## Screenshot grounding data:
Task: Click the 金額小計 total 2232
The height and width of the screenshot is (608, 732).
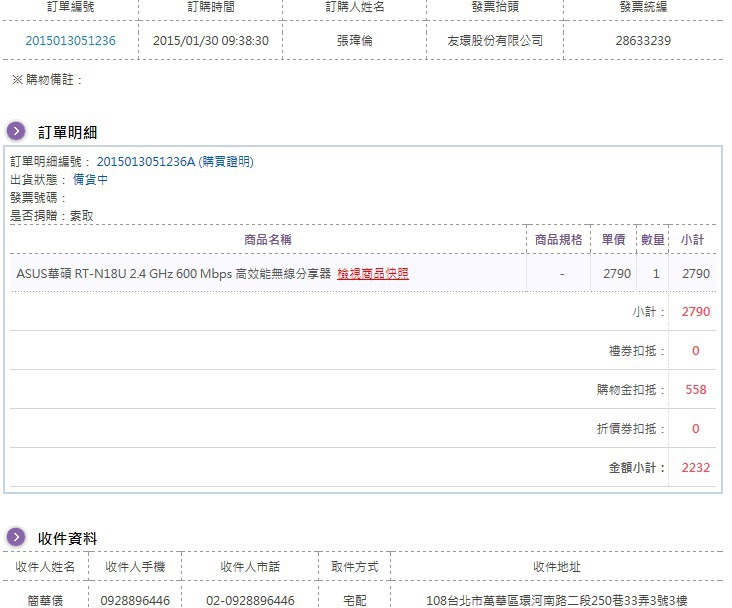Action: [695, 467]
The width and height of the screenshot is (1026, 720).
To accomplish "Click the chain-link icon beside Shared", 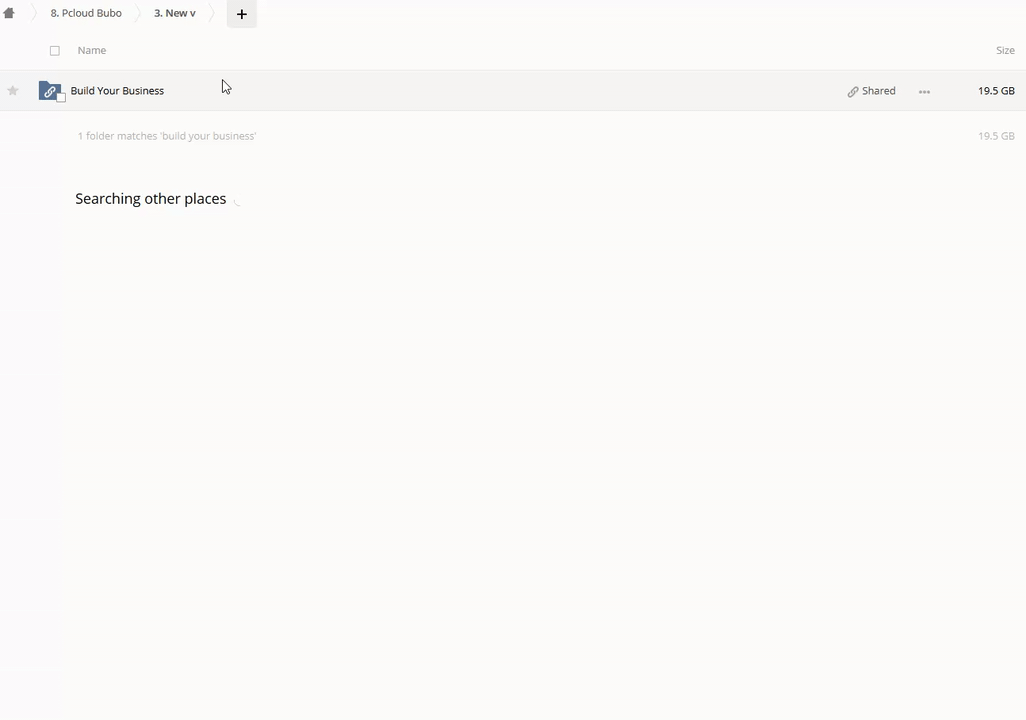I will click(853, 91).
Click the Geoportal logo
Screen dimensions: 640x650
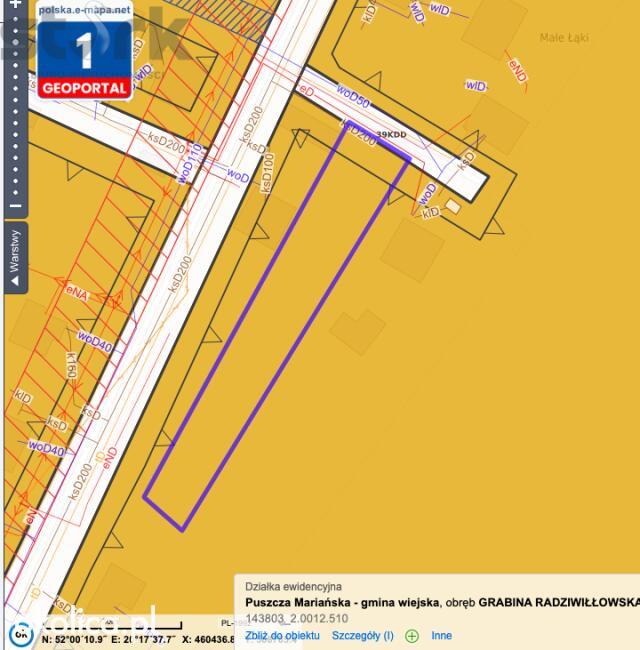85,51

## Task goal:
Omit the pictures and print again exactly the lines from the one with "Click the Geoportal logo" through the final line of the entries, both ends included.

## Answer area:
Click the Geoportal logo
Screen dimensions: 640x650
85,51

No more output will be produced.